▸ Task to carry out: Repeat the whole of the data, keeping every detail the same.

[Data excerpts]

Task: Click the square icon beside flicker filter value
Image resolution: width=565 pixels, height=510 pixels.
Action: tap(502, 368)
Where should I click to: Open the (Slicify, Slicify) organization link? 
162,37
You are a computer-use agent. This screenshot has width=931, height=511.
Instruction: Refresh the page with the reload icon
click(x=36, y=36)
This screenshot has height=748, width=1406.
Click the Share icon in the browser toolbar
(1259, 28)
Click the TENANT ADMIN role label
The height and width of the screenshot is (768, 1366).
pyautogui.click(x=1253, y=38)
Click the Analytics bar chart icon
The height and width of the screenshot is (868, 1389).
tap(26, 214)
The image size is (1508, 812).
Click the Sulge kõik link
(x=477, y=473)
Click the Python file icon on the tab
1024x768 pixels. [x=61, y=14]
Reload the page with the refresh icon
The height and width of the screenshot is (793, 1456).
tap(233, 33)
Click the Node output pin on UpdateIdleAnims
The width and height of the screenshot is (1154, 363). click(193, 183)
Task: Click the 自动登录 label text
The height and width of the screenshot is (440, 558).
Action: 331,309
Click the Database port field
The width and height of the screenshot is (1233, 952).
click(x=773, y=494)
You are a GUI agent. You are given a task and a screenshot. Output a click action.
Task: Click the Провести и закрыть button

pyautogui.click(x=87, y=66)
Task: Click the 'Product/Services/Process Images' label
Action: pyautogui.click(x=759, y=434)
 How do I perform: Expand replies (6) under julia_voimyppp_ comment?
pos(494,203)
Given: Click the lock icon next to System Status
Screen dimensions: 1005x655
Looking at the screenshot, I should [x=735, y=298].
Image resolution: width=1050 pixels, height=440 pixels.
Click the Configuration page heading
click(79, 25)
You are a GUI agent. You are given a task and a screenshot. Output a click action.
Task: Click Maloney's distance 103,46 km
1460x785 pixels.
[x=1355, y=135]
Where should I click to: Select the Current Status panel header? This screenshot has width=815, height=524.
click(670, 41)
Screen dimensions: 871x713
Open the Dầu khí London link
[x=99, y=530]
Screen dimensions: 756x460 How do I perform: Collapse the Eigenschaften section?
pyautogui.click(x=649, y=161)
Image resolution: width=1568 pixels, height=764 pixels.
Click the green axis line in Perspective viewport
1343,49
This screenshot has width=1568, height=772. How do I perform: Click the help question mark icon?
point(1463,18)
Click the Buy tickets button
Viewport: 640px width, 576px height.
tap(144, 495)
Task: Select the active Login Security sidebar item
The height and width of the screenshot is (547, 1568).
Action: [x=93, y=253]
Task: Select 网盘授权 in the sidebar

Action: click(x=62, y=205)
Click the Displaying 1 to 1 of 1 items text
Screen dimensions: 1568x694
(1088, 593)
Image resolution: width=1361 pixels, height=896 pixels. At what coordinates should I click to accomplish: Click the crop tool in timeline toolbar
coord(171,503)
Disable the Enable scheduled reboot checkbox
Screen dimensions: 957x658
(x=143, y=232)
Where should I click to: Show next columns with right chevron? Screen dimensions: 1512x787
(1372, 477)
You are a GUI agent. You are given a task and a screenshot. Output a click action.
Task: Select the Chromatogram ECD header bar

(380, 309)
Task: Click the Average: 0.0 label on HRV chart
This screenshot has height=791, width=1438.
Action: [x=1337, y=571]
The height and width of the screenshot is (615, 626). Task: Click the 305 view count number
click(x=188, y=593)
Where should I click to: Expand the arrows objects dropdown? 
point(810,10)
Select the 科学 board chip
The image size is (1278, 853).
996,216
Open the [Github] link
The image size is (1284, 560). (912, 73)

▸ Expected output:
Task: Click the square icon beside flicker filter value
Image resolution: width=565 pixels, height=510 pixels.
Action: tap(502, 368)
Where should I click to: Open the (Slicify, Slicify) organization link? 
162,37
You are a computer-use agent. This screenshot has width=931, height=511.
Instruction: Refresh the page with the reload icon
click(x=36, y=36)
This screenshot has height=748, width=1406.
Click the Share icon in the browser toolbar
(1259, 28)
Click the TENANT ADMIN role label
The height and width of the screenshot is (768, 1366).
pyautogui.click(x=1253, y=38)
Click the Analytics bar chart icon
The height and width of the screenshot is (868, 1389).
tap(26, 214)
The image size is (1508, 812).
Click the Sulge kõik link
(x=477, y=473)
Click the Python file icon on the tab
1024x768 pixels. [x=61, y=14]
Reload the page with the refresh icon
The height and width of the screenshot is (793, 1456).
tap(233, 33)
Click the Node output pin on UpdateIdleAnims
The width and height of the screenshot is (1154, 363). click(193, 183)
Task: Click the 自动登录 label text
The height and width of the screenshot is (440, 558).
Action: 331,309
Click the Database port field
The width and height of the screenshot is (1233, 952).
click(x=773, y=494)
You are a GUI agent. You are given a task and a screenshot. Output a click action.
Task: Click the Провести и закрыть button

pyautogui.click(x=87, y=66)
Task: Click the 'Product/Services/Process Images' label
Action: pyautogui.click(x=759, y=434)
 How do I perform: Expand replies (6) under julia_voimyppp_ comment?
pos(494,203)
Given: Click the lock icon next to System Status
Screen dimensions: 1005x655
Looking at the screenshot, I should [x=735, y=298].
Image resolution: width=1050 pixels, height=440 pixels.
Click the Configuration page heading
click(79, 25)
You are a GUI agent. You are given a task and a screenshot. Output a click action.
Task: Click Maloney's distance 103,46 km
1460x785 pixels.
[x=1355, y=135]
Where should I click to: Select the Current Status panel header? This screenshot has width=815, height=524.
click(670, 41)
Screen dimensions: 871x713
Open the Dầu khí London link
[x=99, y=530]
Screen dimensions: 756x460 How do I perform: Collapse the Eigenschaften section?
pyautogui.click(x=649, y=161)
Image resolution: width=1568 pixels, height=764 pixels.
Click the green axis line in Perspective viewport
1343,49
This screenshot has width=1568, height=772. How do I perform: Click the help question mark icon?
point(1463,18)
Click the Buy tickets button
Viewport: 640px width, 576px height.
tap(144, 495)
Task: Select the active Login Security sidebar item
The height and width of the screenshot is (547, 1568).
Action: [x=93, y=253]
Task: Select 网盘授权 in the sidebar

Action: click(x=62, y=205)
Click the Displaying 1 to 1 of 1 items text
Screen dimensions: 1568x694
(1088, 593)
Image resolution: width=1361 pixels, height=896 pixels. At what coordinates should I click to accomplish: Click the crop tool in timeline toolbar
coord(171,503)
Disable the Enable scheduled reboot checkbox
Screen dimensions: 957x658
(x=143, y=232)
Where should I click to: Show next columns with right chevron? Screen dimensions: 1512x787
(1372, 477)
You are a GUI agent. You are given a task and a screenshot. Output a click action.
Task: Select the Chromatogram ECD header bar

(380, 309)
Task: Click the Average: 0.0 label on HRV chart
This screenshot has height=791, width=1438.
Action: [x=1337, y=571]
The height and width of the screenshot is (615, 626). Task: Click the 305 view count number
click(x=188, y=593)
Where should I click to: Expand the arrows objects dropdown? 
point(810,10)
Select the 科学 board chip
The image size is (1278, 853).
996,216
Open the [Github] link
The image size is (1284, 560). (912, 73)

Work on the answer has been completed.